==== EXERCISE MATERIAL ====
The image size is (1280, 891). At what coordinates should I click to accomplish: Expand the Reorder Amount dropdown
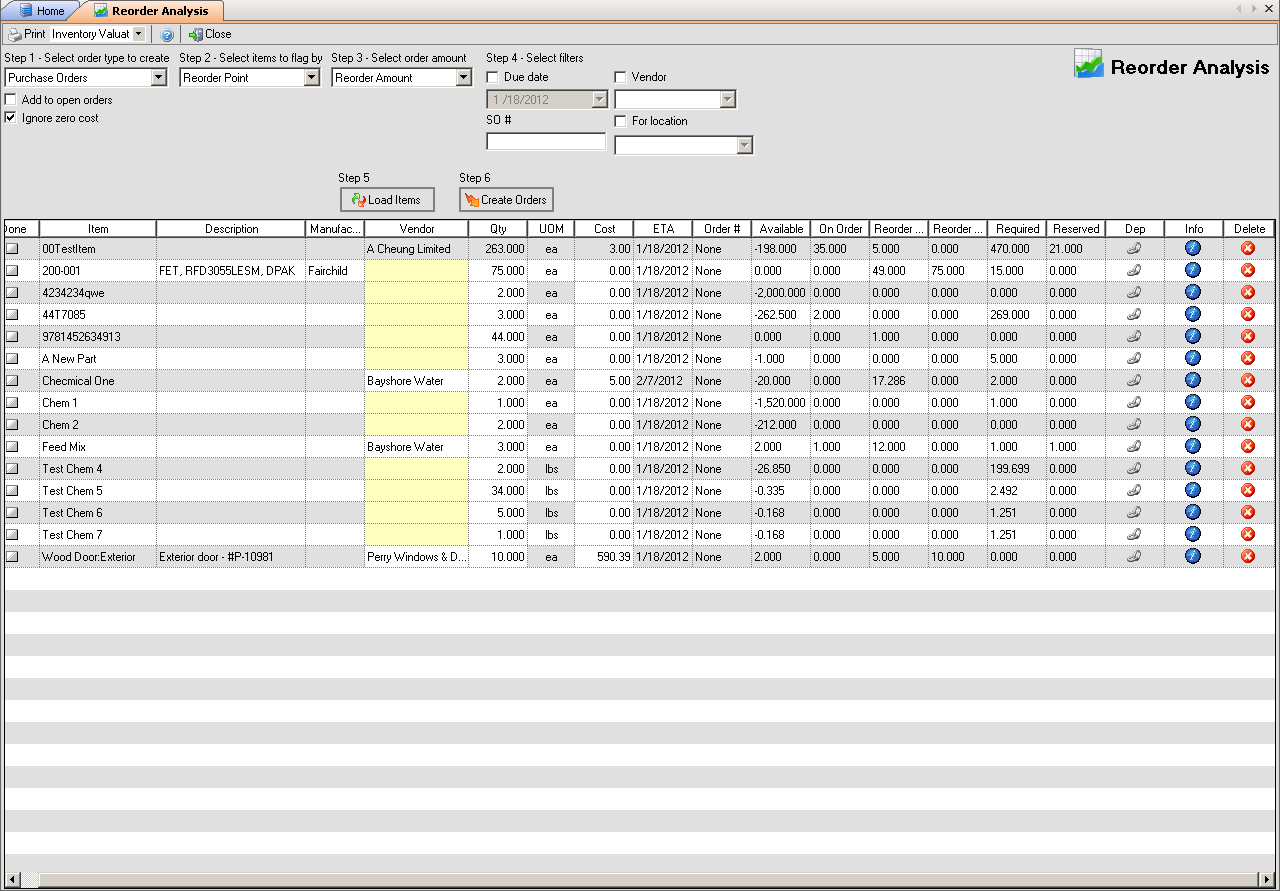pos(463,78)
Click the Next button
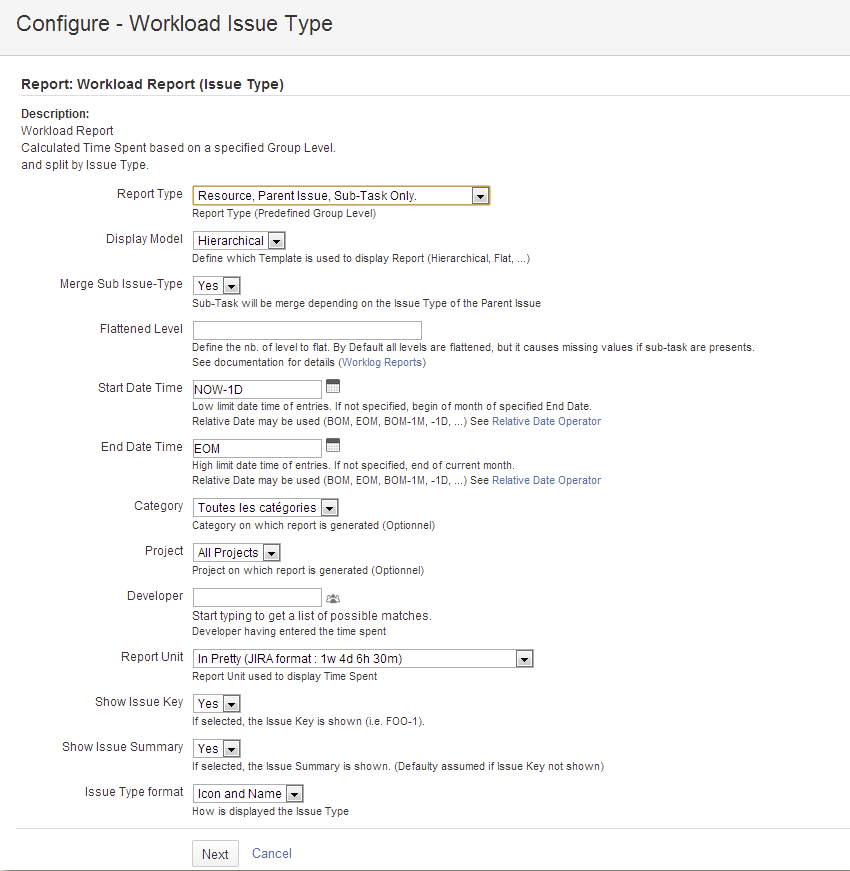 [216, 854]
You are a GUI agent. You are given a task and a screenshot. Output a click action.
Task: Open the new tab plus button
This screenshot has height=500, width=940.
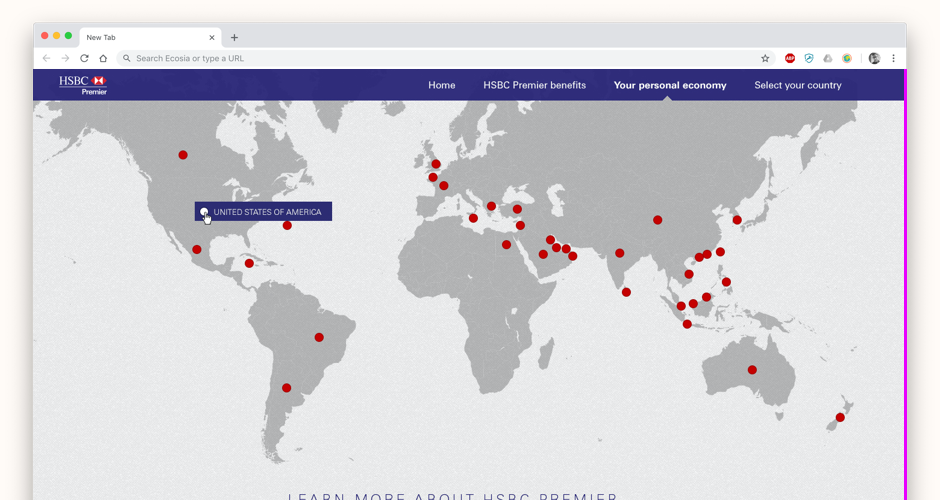tap(234, 38)
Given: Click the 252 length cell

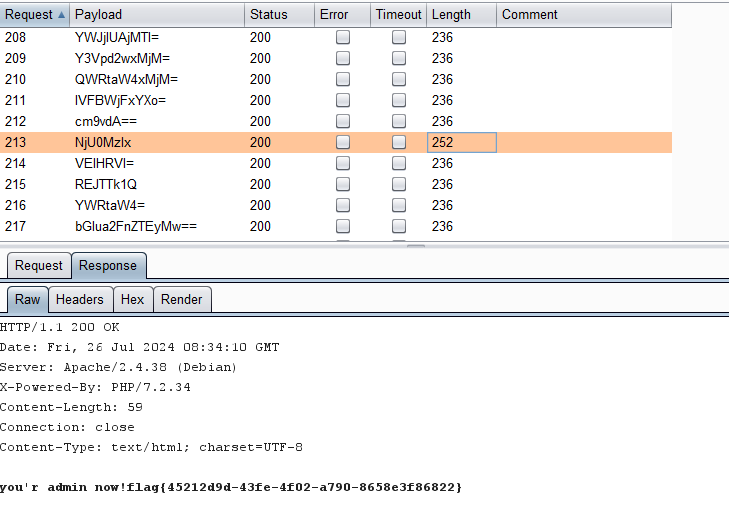Looking at the screenshot, I should click(x=461, y=142).
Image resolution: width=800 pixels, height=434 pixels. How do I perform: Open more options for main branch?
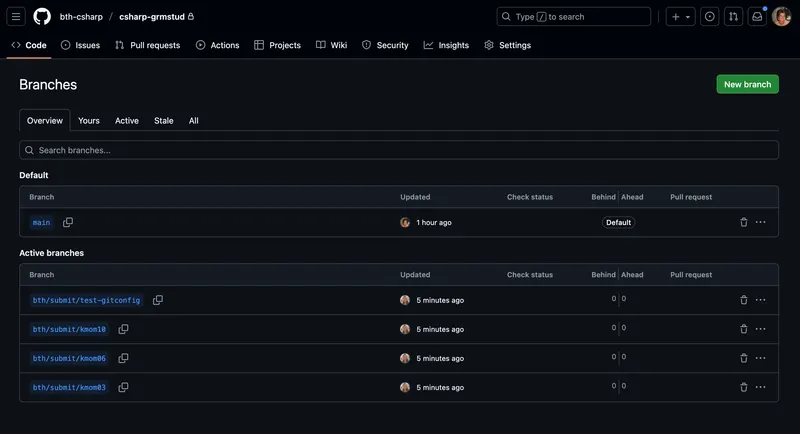[761, 222]
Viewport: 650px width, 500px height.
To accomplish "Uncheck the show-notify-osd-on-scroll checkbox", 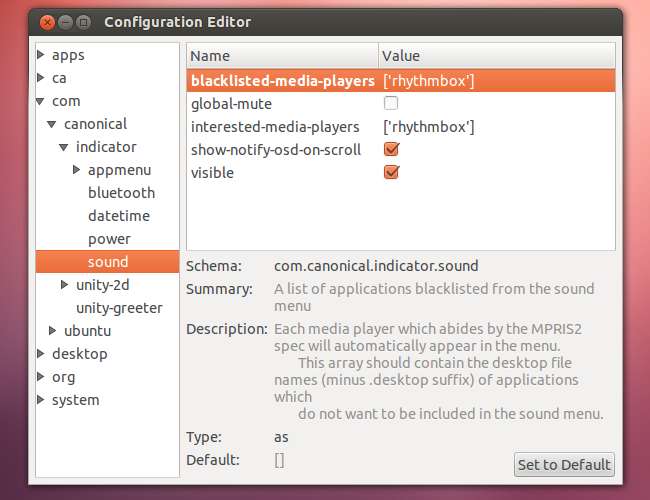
====
Exact repeats of the lines from the first one in the data through the line containing "Task: Open the new tab plus button" make up the answer. Pictures do not.

The image size is (1280, 891). At what coordinates should I click to accomplish: Expand the Reorder Amount dropdown
pos(463,78)
Click the Next button
 [216, 854]
You are a GUI agent. You are given a task and a screenshot. Output a click action.
Task: Open the new tab plus button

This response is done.